──────── Passage ────────

Vitamin B12 is required for vital physiological functions, such as the development, myelination, and operation of the central nervous system, DNA synthesis, and red blood cell formation. Although B12 is found in various foods, insufficiency and deficiency are still relatively common.
Evidence indicates that up to 6% of adults below the age of 60 have vitamin B12 deficiency. That rate jumps to 20% in those over the age of 60. Furthermore, subclinical deficiency, defined as inadequate levels without overt signs or symptoms, might affect up to 26% of the general population. Since B12 deficiency is often overlooked or misdiagnosed, understanding this crucial nutrient can reduce your risk of developing side effects that, at times, could be irreversible.
Vitamin B12 Overview
Vitamin B12, or cobalamin, is an essential water-soluble nutrient everybody needs for proper functioning. B12 is found naturally in animal products such as fish, meat, poultry, eggs, and dairy. It can also be found in fortified grain products such as cereal, bread, and nutritional yeast.
B12 found in food is bound to protein and must be released before it can be absorbed and utilized. B12 can be released from its food matrix through the actions of several enzymes and acids throughout the gastrointestinal tract (GI) tract. Once B12 reaches the duodenum, it combines with intrinsic factor, a transport and delivery binding protein secreted by the stomach’s parietal cells. B12 and intrinsic factor joined can be absorbed by the gut.
Once absorbed, vitamin B12 is an essential cofactor for two vital enzymes in human metabolism. First, vitamin B12 is a cofactor for the enzyme methionine synthase, which is used in converting homocysteine to methionine and is required for DNA synthesis. Therefore, B12 deficiency may lead to elevated homocysteine levels, impaired DNA synthesis, macrocytic anemia, and other symptoms such as fatigue.
Second, vitamin B12 is a cofactor for the enzyme methylmalonyl-CoA mutase, which converts methylmalonyl-CoA to succinyl-CoA and is required for myelin synthesis. Consequently, with B12 deficiency, methylmalonic acid (MMA) levels may accumulate, contributing to myelin damage, neurologic deficits, neuropathy, and ataxia.
The Recommended Dietary Allowance (RDA) for vitamin B12 is 2.4 mcg for men and women over 18, which increases to 2.6 mcg and 2.8 mcg in those who are pregnant or lactating, respectively. Deficiency can occur if vitamin B12 needs are unmet due to insufficient dietary intake or a situation in which B12 is not absorbed or utilized effectively.

────────

**Apply what you read**:
A. Please reproduce the vitamin B12 passage word for word, from "Second, vitamin B12" up to and including "neuropathy, and ataxia.".
B. Translate this sentence from the vitamin B12 passage into Spanish: "Evidence indicates that up to 6% of adults below the age of 60 have vitamin B12 deficiency."
The data after the vitamin B12 passage isn't needed for anything here.

──────── Dataset excerpt ────────

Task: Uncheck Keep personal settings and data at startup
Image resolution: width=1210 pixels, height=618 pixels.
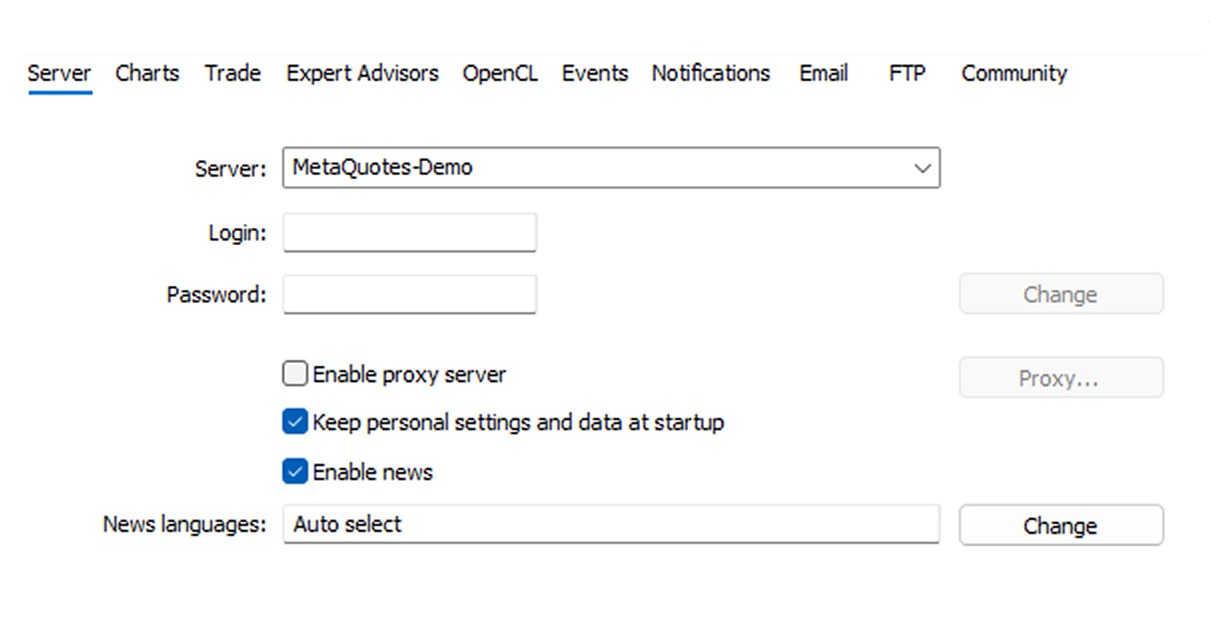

────────

**Answers for the tasks**:
A.
Second, vitamin B12 is a cofactor for the enzyme methylmalonyl-CoA mutase, which converts methylmalonyl-CoA to succinyl-CoA and is required for myelin synthesis. Consequently, with B12 deficiency, methylmalonic acid (MMA) levels may accumulate, contributing to myelin damage, neurologic deficits, neuropathy, and ataxia.

B. La evidencia indica que hasta el 6 % de los adultos menores de 60 años tienen deficiencia de vitamina B12.